Goal 1:
In the records, turn the lines from the one containing "This screenshot has width=474, height=889." up to and including the one containing "Viewport: 1568px width, 538px" into a numbered list, omitting blank lines.

+++

Exciting news, folks. The pioneers of dating lingo have decreed: not only can you be cheated on, you can also be micro cheated on. (Macro-cheating is expected to emerge next year, and it’s going to be YUGE).  

So what is micro-cheating, and why do we need a term to articulate it now, specifically?  

Similar to an “emotional affair,” micro-cheating is a nebulous purgatory that is difficult to delineate. Essentially, micro-cheating is when someone treads the line of what is permissible in their extra-relational conduct, but doesn’t quite cross it.  Or, to quote Urban Dictionary, “when someone cheats on a partner, but just a little bit.” 

"Micro-cheating is a series of seemingly small actions that indicate a person is emotionally or physically focused on someone outside their relationship,” clarifies Australian psychologist Melanie Schilling.

Examples of micro-cheating include regularly reaching out to an ex online, lying about or neglecting to mention your relationship status to a person of interest, posting heart emojis (or the formidable eggplant emoji) on this person’s photos, or not deleting, and still perusing, dating apps while you’re in a relationship.

Opinions on what qualifies of micro-cheating vary. Per a Thought Catalog piece on the topic, they range from the reasonable (when your boyfriend saves a girl’s contact under a different name “to avoid detection when she calls”), to the questionably controlling (when your boyfriend “goes out of his way to do something nice for someone who’s not his girlfriend, like hook her up with tickets to a concert”), to the I-could-write-a-thesis-about-why-this-is-so-fucked-up (when your girlfriend dresses “super sexy on a totally random morning specifically because she feels like being elevator-eyed and/or catcalled"). 

At the core of micro-cheating is knowingly flirting in secrecy. And while many disagree on what counts as such, there is a general consensus around one thing: social media and other forms of technological communication facilitate the kind of secret flirting that has made the term “micro-cheating” something worth writing an article about (versus the kind of secret flirting many people in relationships have been doing since basically the beginning of time).

Which begs the question: is micro-cheating a uniquely millennial problem? Is the heart eye emoji the gateway drug to cheating? The immediate accessibility of our full romantic roster—past, prospective and fantasy—certainly keeps other options on our radar and makes a kind of micro-stepping-out much easier than it would have been pre-social media, when a greater degree of intentionality was necessary. What’s a passive double tap as opposed to actively working up the nerve to hit on someone at Barnes & Noble (#rip)?  

The conundrum is that social media and digital communication etiquette is always evolving, and the script for how to interact online with attractive people outside of your relationship is not as clear as it is IRL. People cross lines online and offline, and it sucks. Secrecy is a relationship killer, and it is never cool to compromise trust in a relationship.

+++

Goal 2:
Copy the piece on micro-cheating word for word from "Examples of micro-cheating" up to and including "you’re in a relationship.".

Collected data entries
+++

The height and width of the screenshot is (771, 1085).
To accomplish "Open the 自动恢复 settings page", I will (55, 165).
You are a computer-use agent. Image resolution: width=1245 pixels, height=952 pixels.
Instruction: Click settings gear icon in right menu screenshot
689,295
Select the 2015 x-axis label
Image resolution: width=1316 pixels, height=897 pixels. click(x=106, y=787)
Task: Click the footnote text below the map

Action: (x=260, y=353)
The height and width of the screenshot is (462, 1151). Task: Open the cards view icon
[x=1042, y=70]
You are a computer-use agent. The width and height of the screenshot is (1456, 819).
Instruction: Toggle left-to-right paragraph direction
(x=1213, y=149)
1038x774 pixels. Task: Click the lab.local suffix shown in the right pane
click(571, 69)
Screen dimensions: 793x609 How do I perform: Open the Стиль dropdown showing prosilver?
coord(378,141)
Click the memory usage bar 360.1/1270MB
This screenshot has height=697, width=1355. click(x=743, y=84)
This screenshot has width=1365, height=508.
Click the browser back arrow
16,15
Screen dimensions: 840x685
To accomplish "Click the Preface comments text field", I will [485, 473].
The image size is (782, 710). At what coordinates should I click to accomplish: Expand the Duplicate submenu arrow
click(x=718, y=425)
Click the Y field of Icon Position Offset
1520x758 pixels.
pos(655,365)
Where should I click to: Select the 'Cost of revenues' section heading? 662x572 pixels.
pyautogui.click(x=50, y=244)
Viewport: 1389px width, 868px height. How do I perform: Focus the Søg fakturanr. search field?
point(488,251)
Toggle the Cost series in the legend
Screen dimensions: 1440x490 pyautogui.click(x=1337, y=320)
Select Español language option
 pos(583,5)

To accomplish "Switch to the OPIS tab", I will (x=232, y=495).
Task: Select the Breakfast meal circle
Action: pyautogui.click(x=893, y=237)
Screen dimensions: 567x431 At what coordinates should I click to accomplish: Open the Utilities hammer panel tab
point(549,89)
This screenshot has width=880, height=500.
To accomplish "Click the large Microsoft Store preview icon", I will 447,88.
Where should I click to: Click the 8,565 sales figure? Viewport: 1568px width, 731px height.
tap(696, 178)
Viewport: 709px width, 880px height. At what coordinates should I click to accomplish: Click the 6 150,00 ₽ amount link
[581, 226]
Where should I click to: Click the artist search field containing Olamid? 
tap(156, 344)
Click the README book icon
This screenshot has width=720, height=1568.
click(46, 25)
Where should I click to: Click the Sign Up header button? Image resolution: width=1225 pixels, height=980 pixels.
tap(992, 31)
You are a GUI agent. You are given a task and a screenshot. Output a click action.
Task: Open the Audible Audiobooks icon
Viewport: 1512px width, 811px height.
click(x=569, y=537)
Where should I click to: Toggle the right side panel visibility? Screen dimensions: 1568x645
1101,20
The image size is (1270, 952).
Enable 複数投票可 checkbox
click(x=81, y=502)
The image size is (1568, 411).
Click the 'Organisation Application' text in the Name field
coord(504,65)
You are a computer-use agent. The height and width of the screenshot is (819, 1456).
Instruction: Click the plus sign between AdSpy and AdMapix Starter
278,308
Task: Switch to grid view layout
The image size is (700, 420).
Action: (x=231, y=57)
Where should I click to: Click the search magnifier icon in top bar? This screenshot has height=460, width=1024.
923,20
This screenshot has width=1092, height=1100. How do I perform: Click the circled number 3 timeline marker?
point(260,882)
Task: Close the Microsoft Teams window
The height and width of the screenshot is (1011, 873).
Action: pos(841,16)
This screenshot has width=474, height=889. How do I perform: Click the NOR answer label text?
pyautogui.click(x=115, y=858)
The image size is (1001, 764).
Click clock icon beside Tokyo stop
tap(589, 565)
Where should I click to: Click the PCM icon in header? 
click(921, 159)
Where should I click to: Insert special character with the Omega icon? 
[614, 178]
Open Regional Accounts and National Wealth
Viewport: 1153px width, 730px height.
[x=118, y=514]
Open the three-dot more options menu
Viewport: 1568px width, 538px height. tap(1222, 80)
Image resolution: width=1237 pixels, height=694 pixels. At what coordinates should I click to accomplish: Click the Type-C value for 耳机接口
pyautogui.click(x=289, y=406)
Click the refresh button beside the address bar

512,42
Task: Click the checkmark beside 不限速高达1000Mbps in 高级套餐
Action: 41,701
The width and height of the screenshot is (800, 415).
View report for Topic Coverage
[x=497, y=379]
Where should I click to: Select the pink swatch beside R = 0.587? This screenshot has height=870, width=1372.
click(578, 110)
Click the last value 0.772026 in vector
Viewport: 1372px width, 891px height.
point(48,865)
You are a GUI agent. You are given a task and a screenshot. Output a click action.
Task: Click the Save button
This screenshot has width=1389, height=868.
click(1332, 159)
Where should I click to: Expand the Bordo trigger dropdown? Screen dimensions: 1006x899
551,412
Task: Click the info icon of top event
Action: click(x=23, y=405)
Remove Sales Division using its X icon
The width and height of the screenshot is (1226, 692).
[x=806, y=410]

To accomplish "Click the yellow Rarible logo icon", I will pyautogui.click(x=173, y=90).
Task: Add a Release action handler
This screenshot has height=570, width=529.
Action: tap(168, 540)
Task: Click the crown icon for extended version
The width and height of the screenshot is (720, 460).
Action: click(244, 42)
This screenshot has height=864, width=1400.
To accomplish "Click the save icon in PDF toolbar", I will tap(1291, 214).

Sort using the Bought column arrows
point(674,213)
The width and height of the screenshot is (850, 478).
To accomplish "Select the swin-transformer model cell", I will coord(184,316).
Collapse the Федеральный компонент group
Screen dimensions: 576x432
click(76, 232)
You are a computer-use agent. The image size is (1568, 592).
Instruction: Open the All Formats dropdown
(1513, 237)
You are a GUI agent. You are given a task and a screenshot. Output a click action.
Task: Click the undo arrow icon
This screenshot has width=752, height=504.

+++

Expected answer 1:
1. This screenshot has width=474, height=889. How do I perform: Click the NOR answer label text?
2. pyautogui.click(x=115, y=858)
3. The image size is (1001, 764).
4. Click clock icon beside Tokyo stop
5. tap(589, 565)
6. Where should I click to: Click the PCM icon in header? 
7. click(921, 159)
8. Where should I click to: Insert special character with the Omega icon? 
9. [614, 178]
10. Open Regional Accounts and National Wealth
11. Viewport: 1153px width, 730px height.
12. [x=118, y=514]
13. Open the three-dot more options menu
14. Viewport: 1568px width, 538px height. tap(1222, 80)

Expected answer 2:
Examples of micro-cheating include regularly reaching out to an ex online, lying about or neglecting to mention your relationship status to a person of interest, posting heart emojis (or the formidable eggplant emoji) on this person’s photos, or not deleting, and still perusing, dating apps while you’re in a relationship.